%%
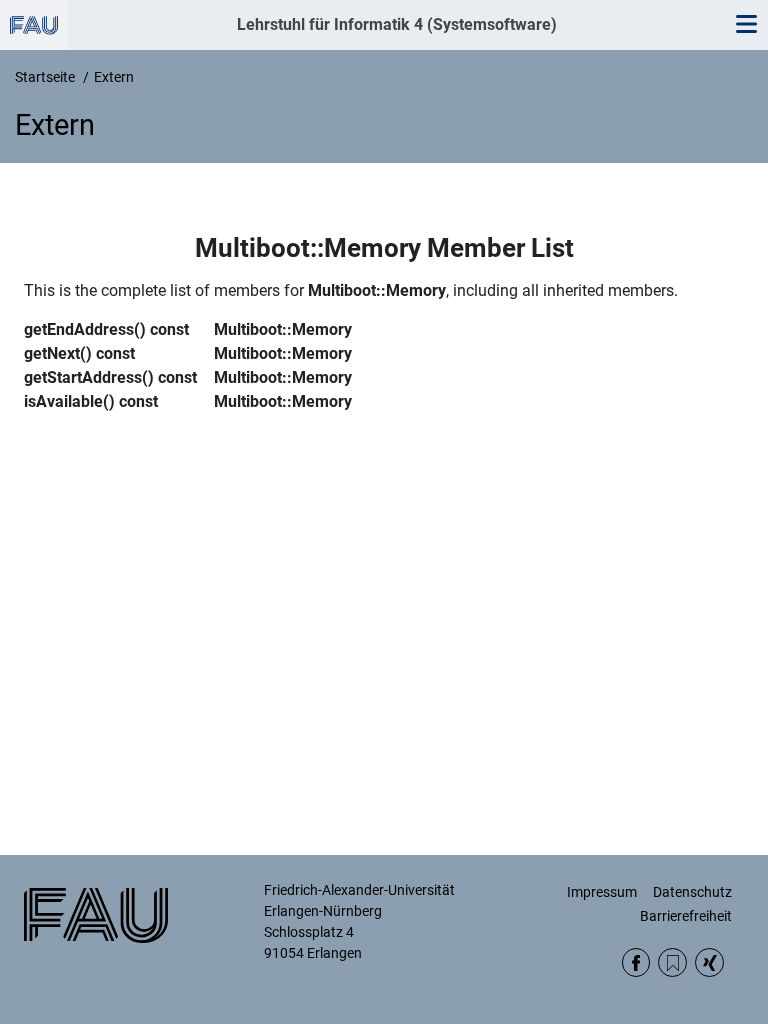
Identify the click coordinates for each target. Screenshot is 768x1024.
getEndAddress (79, 329)
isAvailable (63, 401)
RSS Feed (672, 962)
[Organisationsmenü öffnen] (34, 25)
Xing (709, 962)
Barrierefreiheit (686, 916)
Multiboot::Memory (377, 290)
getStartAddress (83, 377)
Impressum (602, 892)
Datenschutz (692, 892)
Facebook (636, 962)
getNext (52, 353)
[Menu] (746, 25)
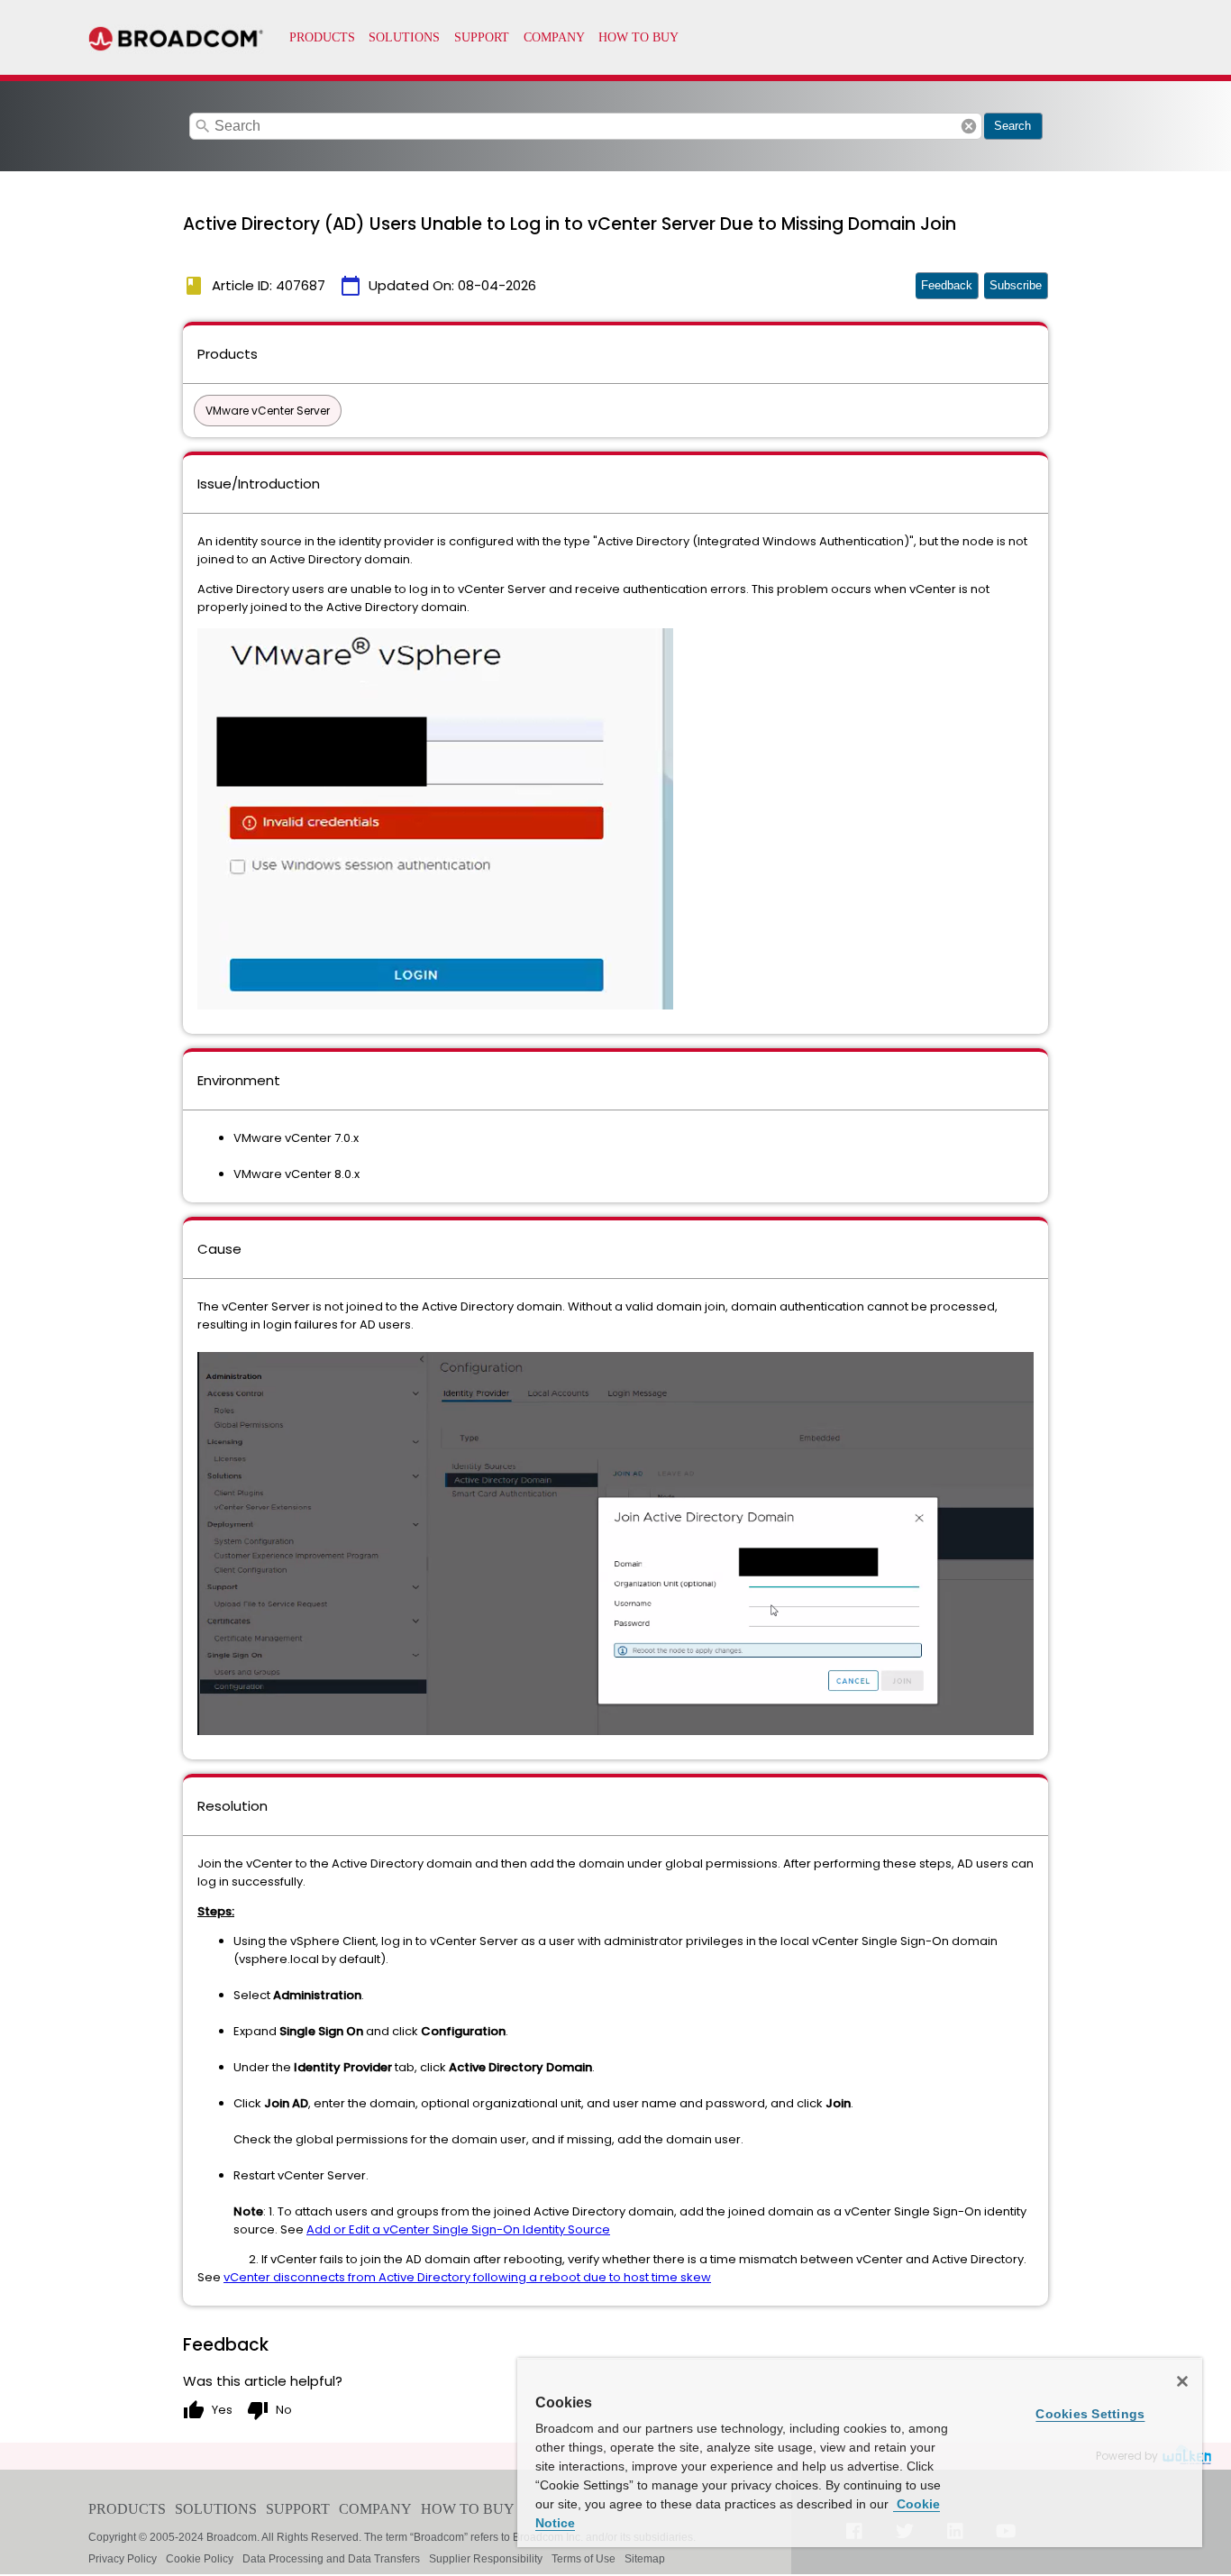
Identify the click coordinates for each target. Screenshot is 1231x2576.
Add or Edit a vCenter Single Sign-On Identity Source (458, 2229)
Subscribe (1015, 285)
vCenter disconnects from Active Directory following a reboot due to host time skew (467, 2277)
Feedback (946, 285)
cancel (969, 126)
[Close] (1182, 2381)
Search (1012, 125)
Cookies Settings (1089, 2414)
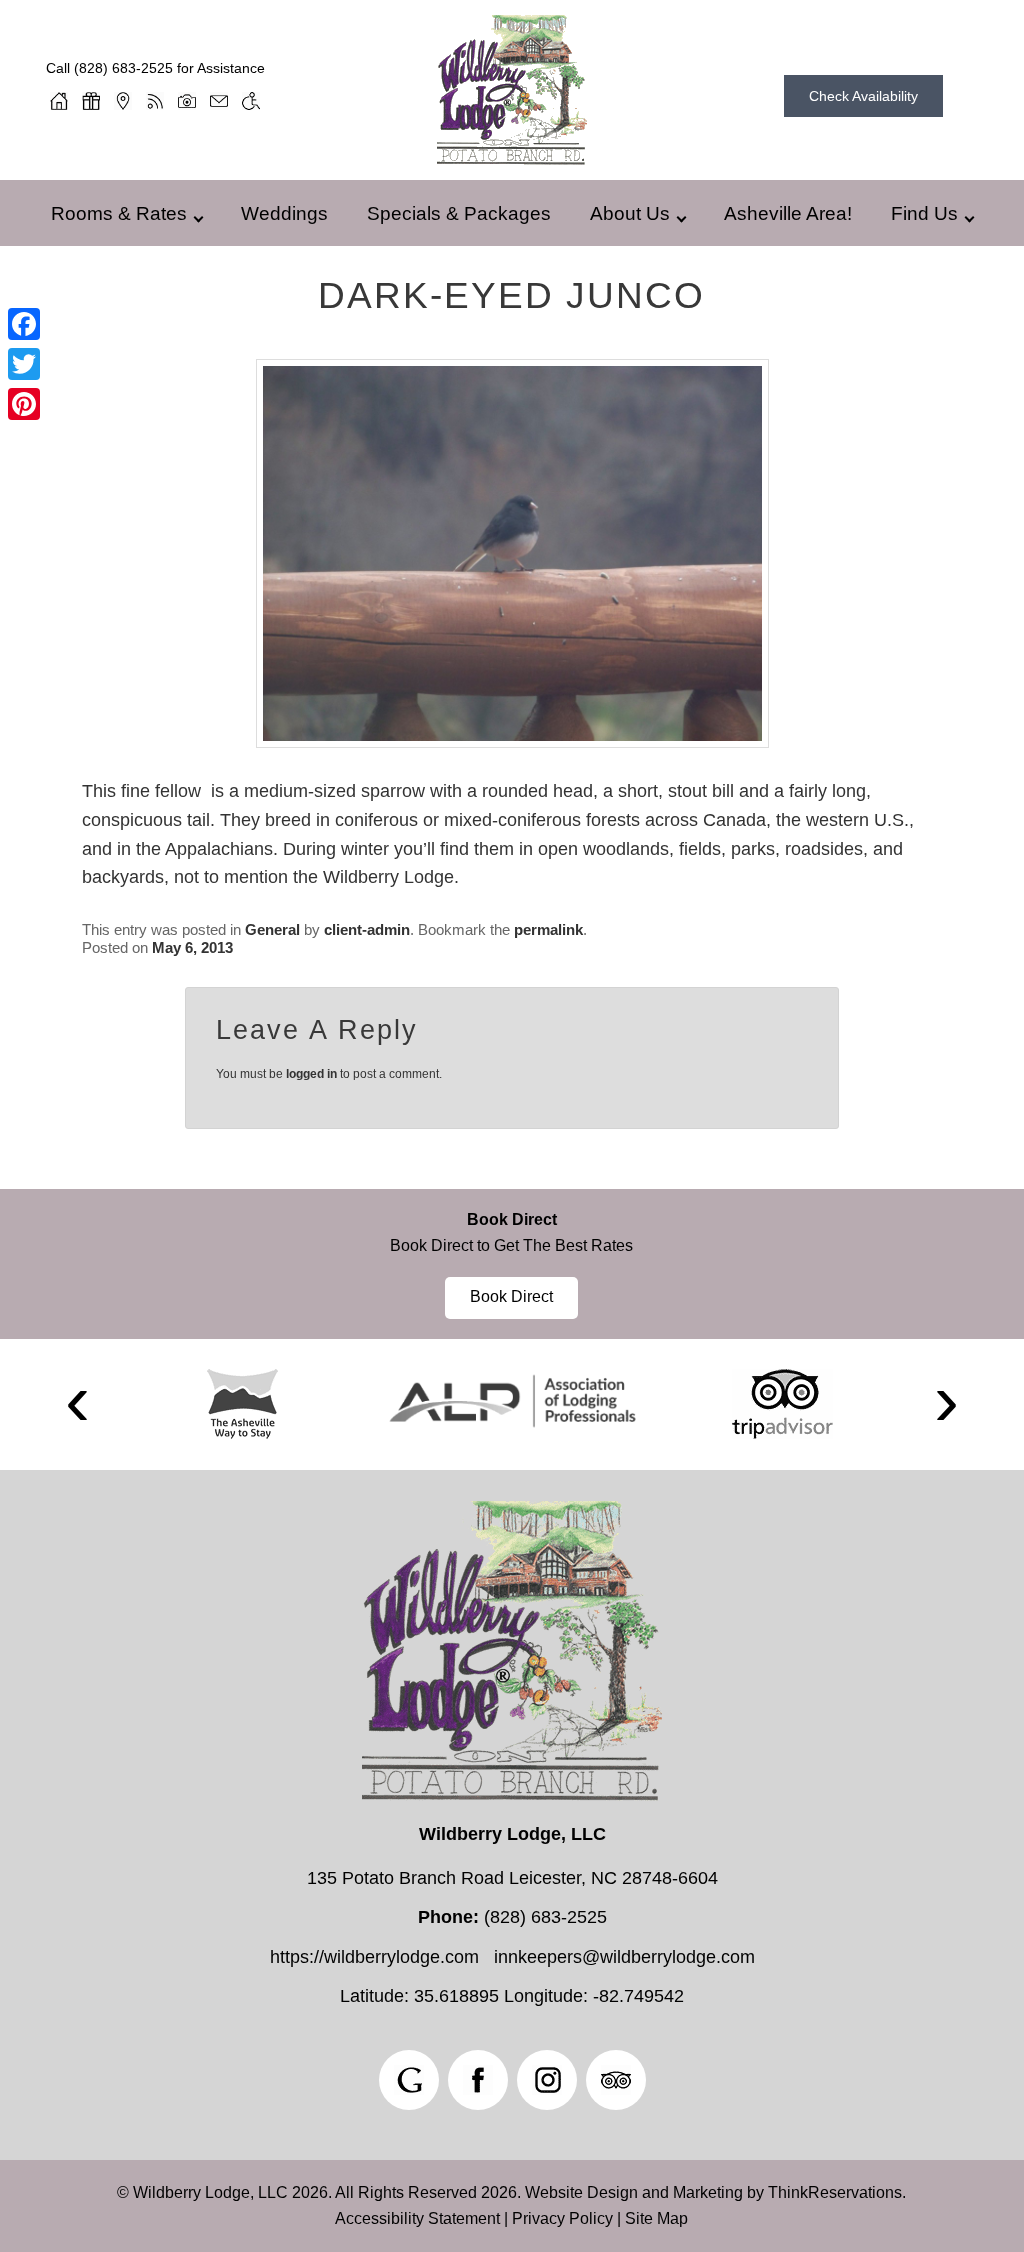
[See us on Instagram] (547, 2080)
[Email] (219, 101)
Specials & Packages (459, 213)
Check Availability (863, 96)
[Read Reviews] (616, 2080)
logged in (311, 1074)
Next (946, 1404)
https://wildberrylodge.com (374, 1957)
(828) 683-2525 (123, 68)
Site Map (656, 2218)
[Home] (59, 101)
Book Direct (512, 1219)
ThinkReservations (835, 2192)
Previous (78, 1404)
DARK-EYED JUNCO (511, 295)
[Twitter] (24, 364)
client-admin (367, 929)
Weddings (284, 213)
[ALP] (512, 1400)
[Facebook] (24, 324)
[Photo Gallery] (187, 101)
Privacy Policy (562, 2218)
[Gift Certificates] (91, 101)
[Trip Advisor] (782, 1404)
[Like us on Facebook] (478, 2080)
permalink (548, 929)
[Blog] (155, 101)
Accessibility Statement (417, 2218)
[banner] (512, 1264)
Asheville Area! (788, 213)
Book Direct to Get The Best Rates (511, 1245)
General (272, 929)
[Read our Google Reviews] (409, 2080)
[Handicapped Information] (251, 101)
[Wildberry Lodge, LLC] (512, 158)
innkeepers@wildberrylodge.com (624, 1957)
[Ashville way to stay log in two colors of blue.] (242, 1404)
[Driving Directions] (123, 101)
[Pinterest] (24, 404)
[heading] (512, 295)
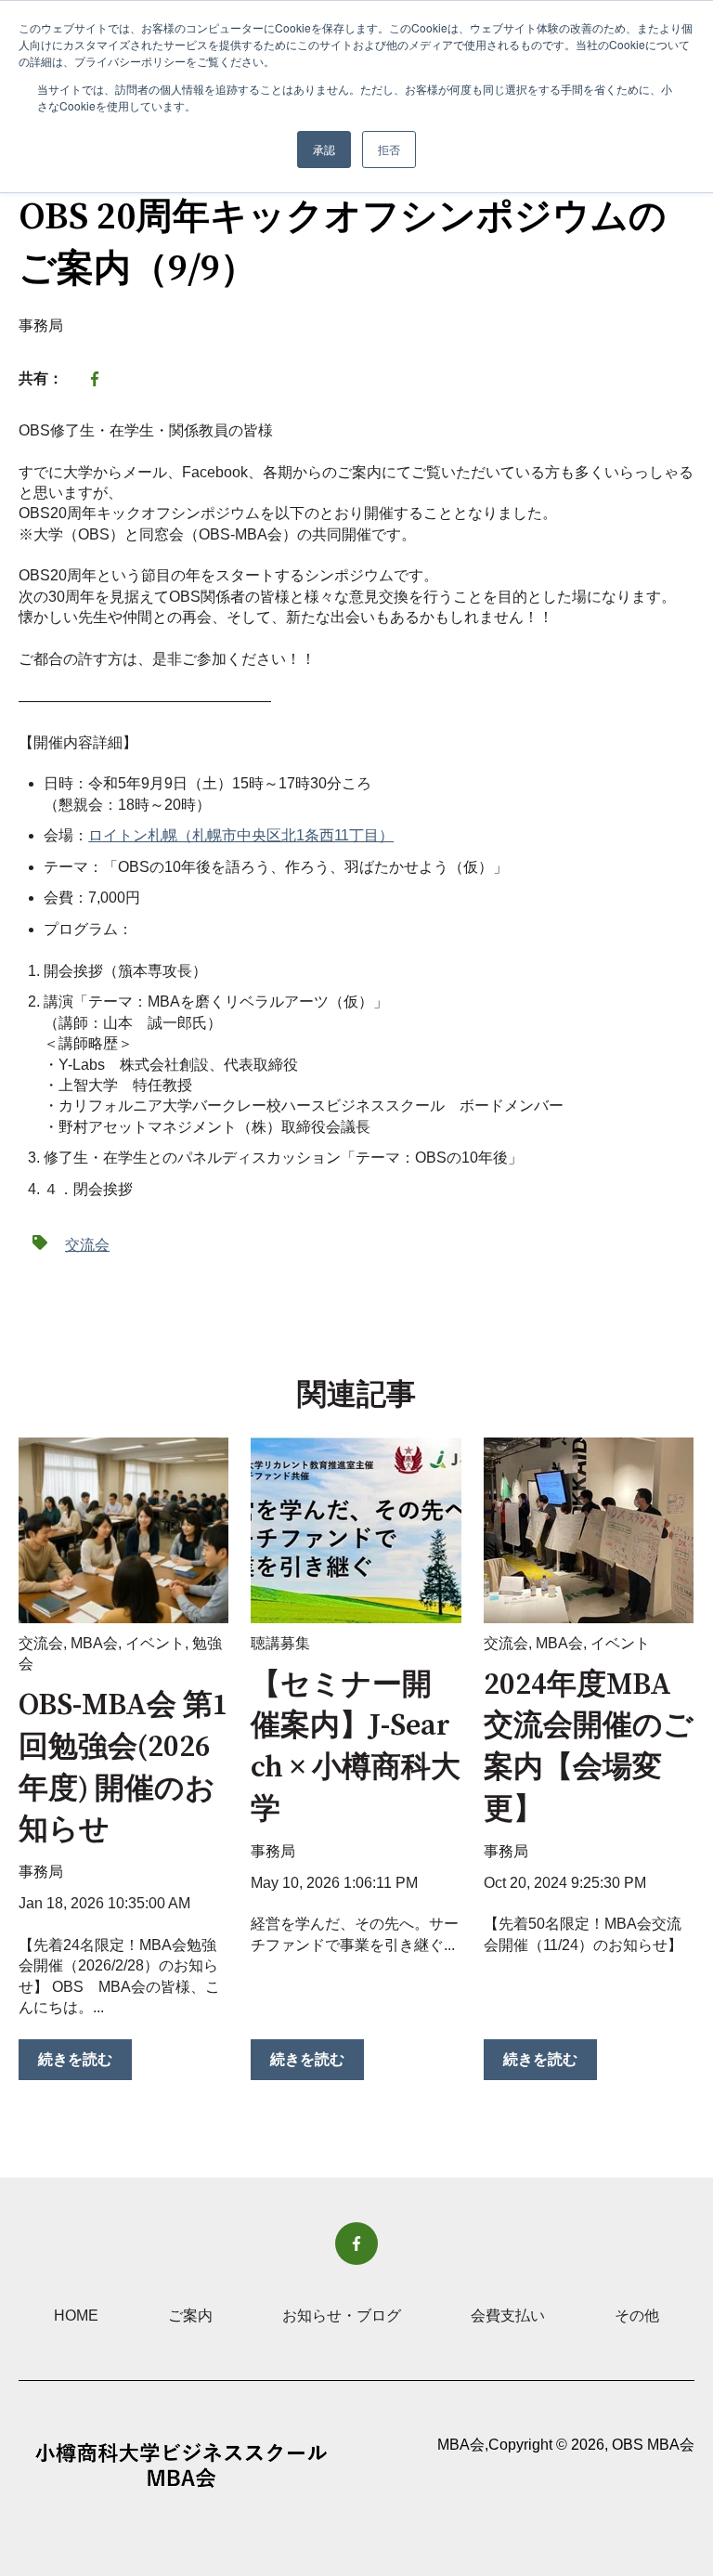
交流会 (87, 1245)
%%
▶ [Work item]: Quote the listing above, but only from the line that shows "Site Map (656, 2218)" through the line that shows "[Handicapped Information] (251, 101)".

▶ [Result]:
Site Map (656, 2218)
[Home] (59, 101)
Book Direct (512, 1219)
ThinkReservations (835, 2192)
Previous (78, 1404)
DARK-EYED JUNCO (511, 295)
[Twitter] (24, 364)
client-admin (367, 929)
Weddings (284, 213)
[ALP] (512, 1400)
[Facebook] (24, 324)
[Photo Gallery] (187, 101)
Privacy Policy (562, 2218)
[Gift Certificates] (91, 101)
[Trip Advisor] (782, 1404)
[Like us on Facebook] (478, 2080)
permalink (548, 929)
[Blog] (155, 101)
Accessibility Statement (417, 2218)
[banner] (512, 1264)
Asheville Area! (788, 213)
Book Direct to Get The Best Rates (511, 1245)
General (272, 929)
[Read our Google Reviews] (409, 2080)
[Handicapped Information] (251, 101)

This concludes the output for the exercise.